The confirmatory deposit (Article 1385 of the Civil Code) is the sum of money that one party delivers to the other, at the time of the contract of sale, and it works as a “deposit” to guarantee the fulfilment of contractual obligations.

Refund of the confirmatory deposit 

If the party who paid the deposit becomes in default, the other party can withdraw from the contract and withhold the deposit as compensation for the damage, without needing to prove the amount of damage suffered.

However, if the defaulting party is the one who received the deposit, the other party may withdraw from the contract and demand payment of double the deposit.

When both parties are in compliance with the obligations arising from the contract, the deposit will be returned.

Alternatively, and this is the most common option, the same will be charged to the service, for example by deducting it from the price of a sale

The form of the deposit

Regarding the form of the down payment agreement, the consecration in particular formulas is not required, nor a specific signing of the parties, if it is included in the general clauses of the contract, unless it is not vexatious.

However, it is necessary that the agreement between the parties be clearly expressed: in fact, in order for the agreement relating to the payment of a sum of money to be qualified as a confirmatory deposit, an express formulation is required, otherwise taking the form of a mere advance payment for the property.

Preliminary contract of sale

As a rule, the agreement by which the giving of a sum of money is qualified as a confirmatory deposit is included in the preliminary sale.

In this contract, an article with the following content must be inserted:

“Tizio delivers the sum of euro ____________ as a confirmation deposit to Caio, who receives it and issues a receipt.

As a result, in the event of Tizio’s default, Caio has the right to withhold the aforementioned sum or to return it and act pursuant to art. 1453 of the Italian Civil Code; in case of non-fulfillment by Caio, he will have to repay Tizio double the aforementioned sum. While, if both parties are compliant, the sum paid as a deposit will be attributed to the price of the sale.

Confirmation deposit received

For greater scruple and in order to avoid any problems of any nature later on, whoever pays the confirmatory deposit can request the release of a specific receipt, with which the other party certifies that he has actually received the sum that has been paid to him. 

In the event of non-fulfillment of the contractual obligation, the code provision distinguishes, on the basis of the person who defaults, two hypotheses: if the non-fulfillment is attributable to the party who paid the deposit, the other may decide to withdraw from the contract and to keep the deposit paid; if, on the other hand, the non-fulfillment is attributable to the party who received the deposit, the other party always has the right to withdraw from the contract and to request double the deposit paid.

Confirmation deposit and right of withdrawal 

In both cases, the non-defaulting party can still decide not to exercise the right of withdrawal, opting instead for the execution or termination of the contract, without prejudice, however, to the right to compensation for damage according to the general rules provided for by the art. 1223 of the Italian Civil Code.

Confirmation deposit and penitential deposit

There is a fundamental difference between the confirmation deposit and the “penitential deposit” governed by art. 1386 of the Italian Civil Code. 

It is sufficient to observe that while the first has the function of self-protection and preventive liquidation of the damage in the event of default by the counterparty, without having to propose a judicial request and not placing limits on the compensable damage, the second constitutes a consideration for the right of withdrawal provided for in favor of one or both contractors and predetermined by them.
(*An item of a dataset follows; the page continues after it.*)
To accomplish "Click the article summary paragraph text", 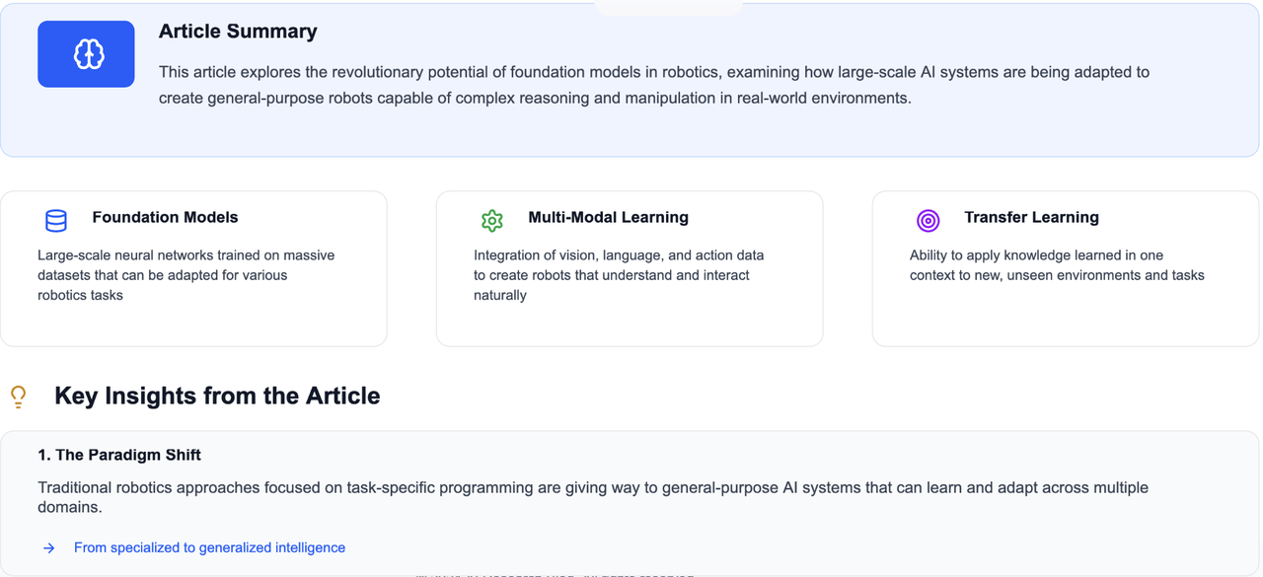I will tap(654, 85).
Difference between deposit and down payment 

The confirmatory deposit must also be kept separate from the deposit.

The down payment, in fact, is the advance payment of a part of the agreed price for the purchase of a specific asset and does not provide any other guarantee than to testify to the seller the actual will to conclude the contract. Unlike the deposit, the down payment has no compensatory function and, if the contract is not concluded, it must simply be returned, without any right for the seller to retain it or for the buyer to demand double, in the event that the deal fails due to the responsibility of the other party.